At this point we would really be looking for a way to configure the init container such that it never skips iptables setup.

mattstam avatar Dec 05 '22 20:12 mattstam

Thanks for looping back to this. So I'm really interested in seeing the debug output for this log line. It should occur right before the log line that we currently see: skipping iptables setup: found 1 existing chains. Are you sure you've set the initContainer to log at debug?

I know it's odd that the misbehaving containers all seem to have this iptables rule issue, but I'm still not convinced that that is the exact issue here. Looking through the rules listed in the Generated by iptables-save ... line, they do all generally look correct.

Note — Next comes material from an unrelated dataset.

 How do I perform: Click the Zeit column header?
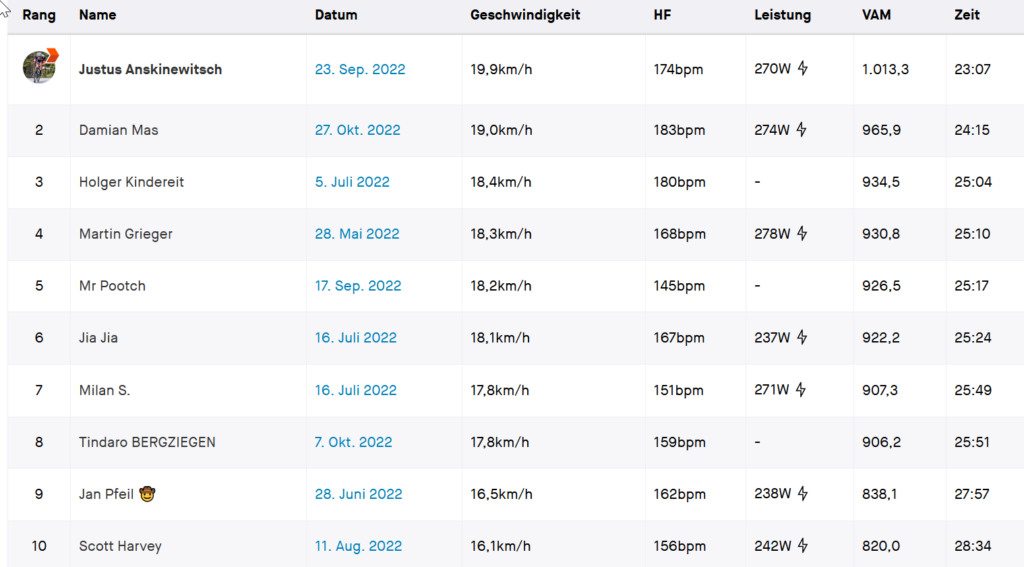[x=967, y=15]
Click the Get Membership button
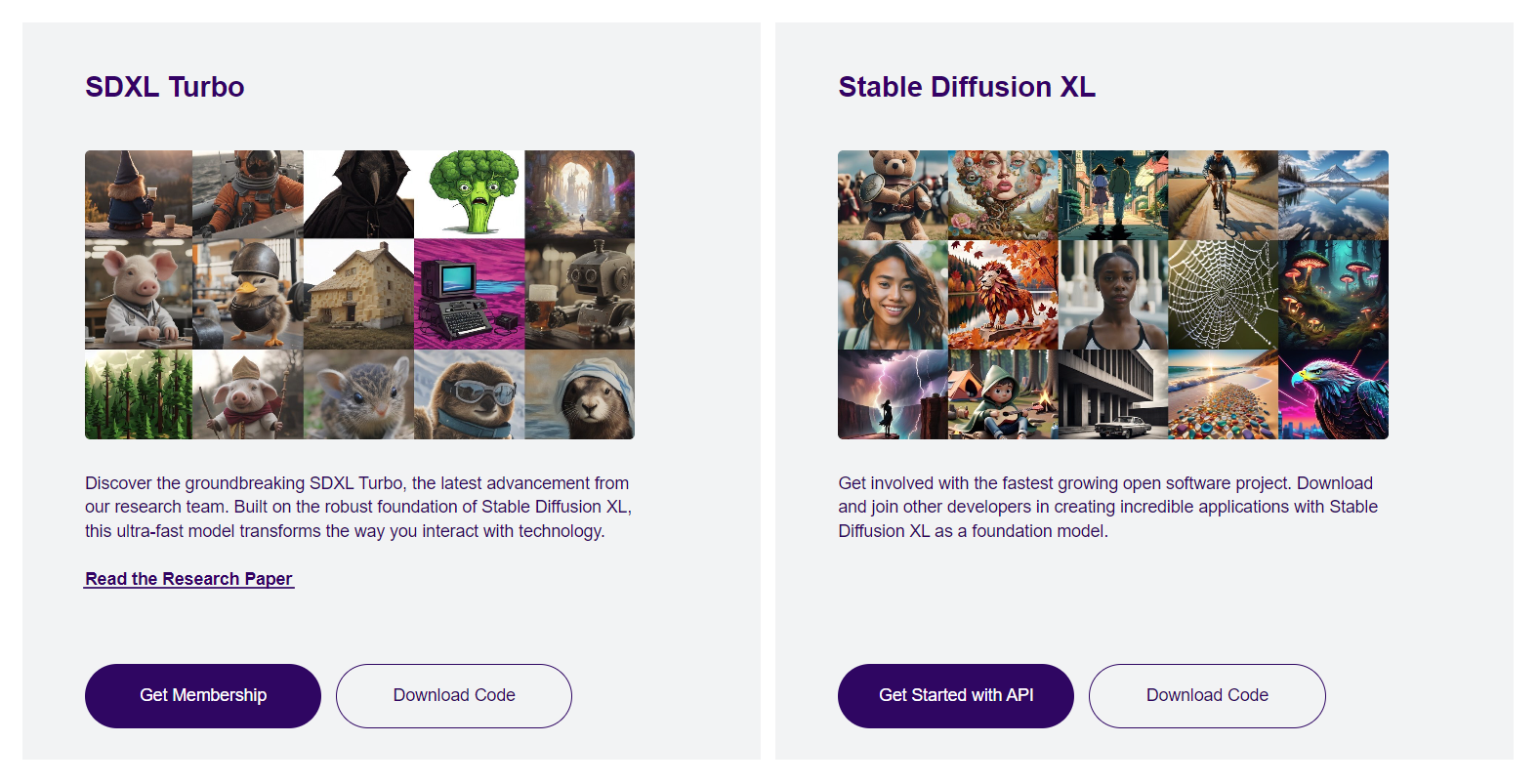 pos(203,695)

I know you pasted the proxy container logs above, but you're sure that on the misbehaving Pods, the linkerd-proxy container definitely has a verified identity (i.e. Certified identity ... log line).

I also still don't know why the iptables would already exist on these Pods it does seem quite weird. Is there anything in the Pods describe output that shows them being restarted or something?

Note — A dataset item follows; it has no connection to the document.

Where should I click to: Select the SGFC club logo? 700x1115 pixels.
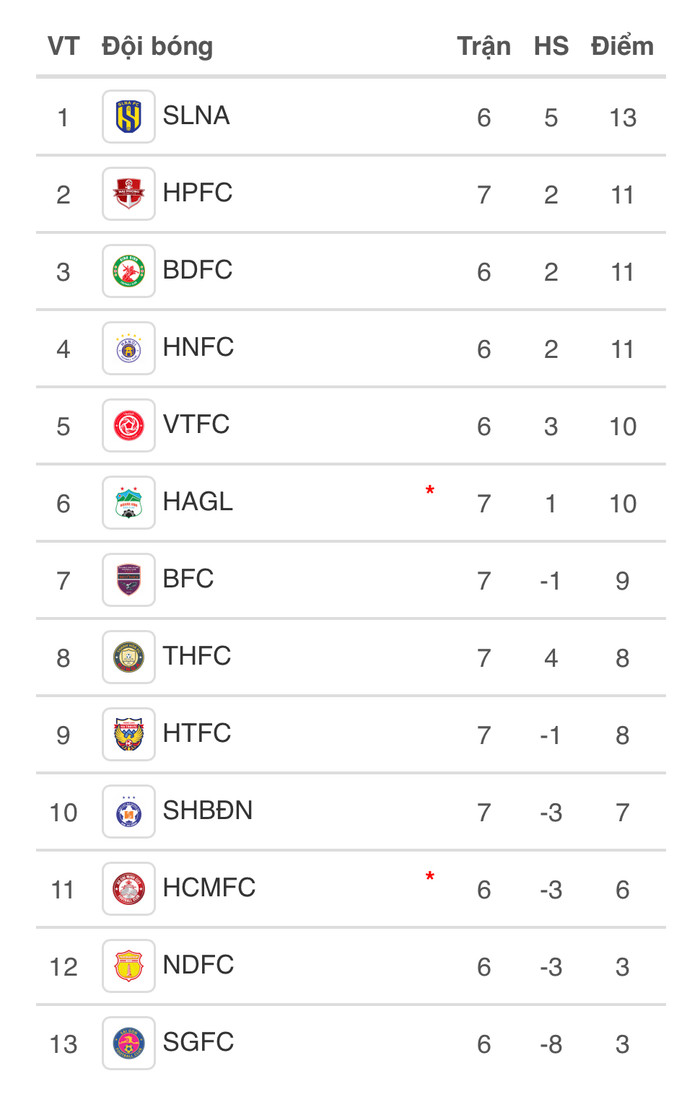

kleimkuhler avatar Dec 06 '22 18:12 kleimkuhler

Yes, it turns out that the init container is restarting. I've been able to correlate the following observations over several instances where we've seen this bug happen:

  • When the "skipping iptables setup" log is written, the unix timestamps in the comments of the rules dumped consistently show that they were created one or two seconds previously. For example, looking at the comment above, the log lines are at 2022-12-01T20:42:02Z, and the timestamp on the rules themselves is 1669927320, or 2022-12-01T20:42:00Z, two seconds prior.
  • We also see that the list of rules dumped is truncated compared to what should be present. Looking at the comment above, the dumped rules are missing the "install-proxy-init-output" rule, which is the last one that ConfigureFirewall() would configure. This corresponds with the typical failure mode that we see, which is that output connections are not proxied.
  • I can also see kubelet evidence of the init container being run twice in close succession, and audit evidence of the incomplete set of iptables execve() calls being made the first time around. Irritatingly we have a logging issue which means I unfortunately don't have the failed container output. I also don't see decisive evidence either of the container failing, or it being killed, so I'm not sure exactly what's happening.
  • Interestingly, all of the instances of this failure that we've seen happen at one or two seconds after the minute.

While the root cause isn't clear, I feel that there's a bug in the "skipping iptables setup" handling, because it assumes that the existence of a PROXY_INIT_OUTPUT or PROXY_INIT_REDIRECT implies that the rules are intact, and clearly here they are not. Kubernetes documentation mentions that init containers should be idempotent, and this functionality is not.

I'll open a PR with a suggested improvement.